In June, 2012, a driver I know hit a pedestrian at the corner of Wilkins and Wightman and left the scene. His girlfriend convinced him to turn himself in four days later. Two YEARS later, he went to trial (yesterday). He was given five years probation, 200 hours of community services, fined $20,000 as restitution for the victim's insurance co-pays, will pay court costs, and had his driver's license revoked. The victim was very seriously injured. He has recovered enough to resume his teaching job, but still has a way to go to mend physically. It doesn't look like this is going to make the newspaper which is too bad. Lack of public follow-up to these incidents seems to me a bad thing. If all the public ever hears is about the initial hit and run, what kind of message does that send to others who might be tempted to leave the scene? Otherwise a gorgeous day for a long ride and I took full advantage of it.
dmooney
2014-06-06 13:29:54
Thanks for posting that, David.
swalfoort
2014-06-06 13:37:33
Yes, thanks for the follow up. That is one block from my house and I remember it well. It is disheartening to hear the victim has not fully recovered, and the punishment is far too light for the amount of suffering he caused.
salty
2014-06-09 00:15:01
Thanks for posting. I"m going to ask a bunch of questions here. I don't want to get in David's face about this - not his business to inform us what he may have heard or what he guesses about his aquaintance. This may or may not apply to the case, I don't know. IIRC, the laws on this changed a bit not too long ago - and the old laws might be applicable to this case if the collision happened befopre the change. If the driver was intoxicated or impaired when he hit the bicyclist, he sidestepped some charges by running. Did they tighten up the hit and run laws to account for that? Are they tight enough? Like, did this guy skip some jail time by running and turning himself in? Were there enough people around for the victim to get medical help, even if the driver ran? Or not? That makes a difference to me, but I'm not sure if it makes a legal difference. I'm very curious as to the nature and extent of the victim's injuries. BTW, I swing dance often at the Wightman Community Center on Saturday nights, so I often go through this intersection around midnight on a Saturday. My working assumption is that all the drivers are drunk.
mick
2014-06-11 12:13:36
Yes, the change in the fixed the loop hole that allowed drunk drivers to get away with less punishment, because DUI accidents carried more severe punishments that hit and run. The new law evens it out. In the case of my acquaintance, he was not drunk. There were other factors, however, that made his driving at all rather questionable--a sleep disorder--but apparently he had been medically cleared to drive. The way he told it to me, he "woke up" on the other side of the intersection and realized he had hit something.

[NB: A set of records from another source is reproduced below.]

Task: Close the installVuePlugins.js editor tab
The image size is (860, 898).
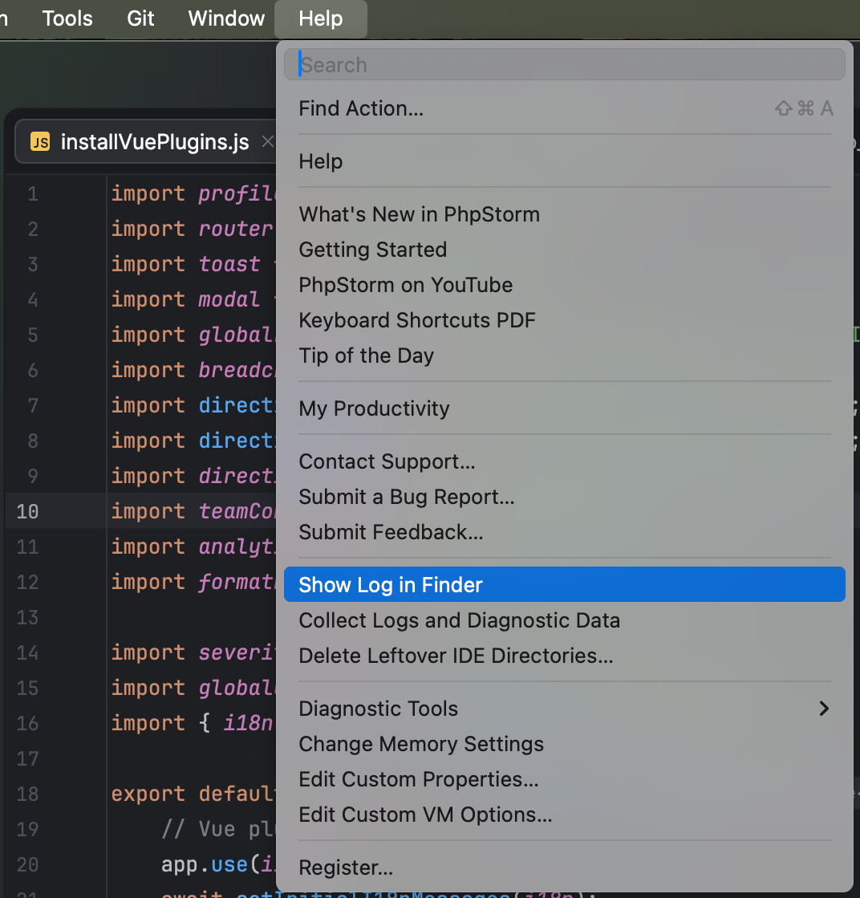Action: pos(267,142)
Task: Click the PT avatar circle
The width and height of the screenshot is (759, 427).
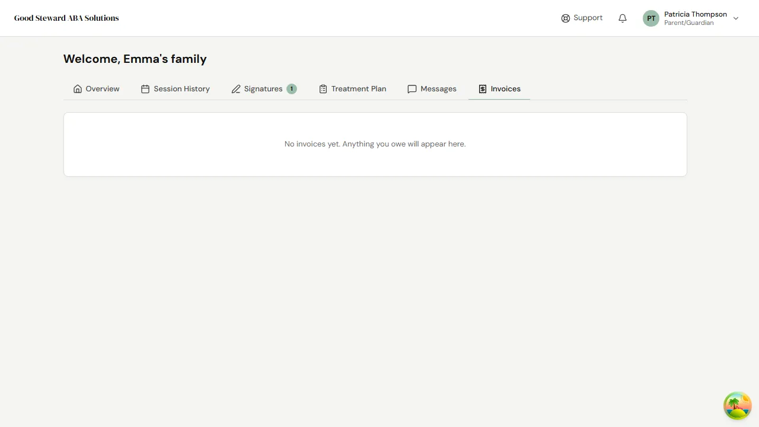Action: (650, 18)
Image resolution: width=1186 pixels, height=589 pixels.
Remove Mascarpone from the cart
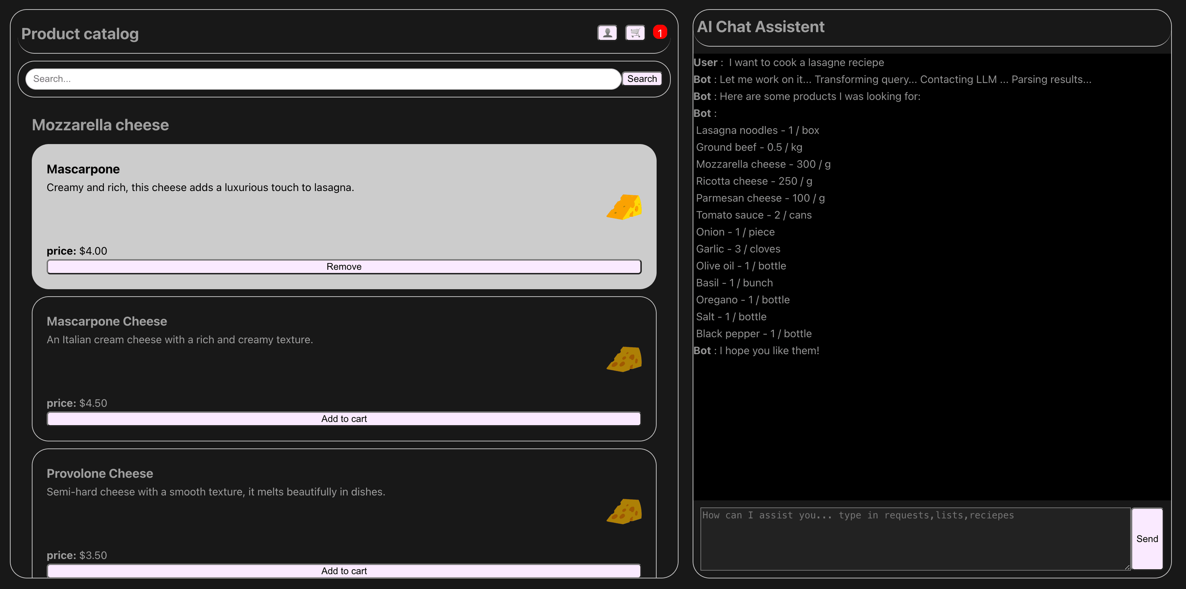pos(344,266)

He stopped. He saw in his rear view mirror that people were running toward the victim. That's when he made the decision to leave. I've been hit three times by cars on my bike in the almost six decades that I've been riding on city streets, fortunately none serious. Two were hit and run. Needless to say, my friendship with this guy has pretty much tanked.
dmooney
2014-06-13 08:50:27
Sounds like the doctor shouldn't have cleared him in the first place. Maybe there should be a mechanism to reject clearances from doctors with a history of putting dangerous drivers on the road, so there would be some kind of consequence for them.
steven
2014-06-13 11:32:08
Quite tellingly, the doctor who cleared him refused to testify at the trial. This suggests to me that he understood that he shared some culpability for the accident.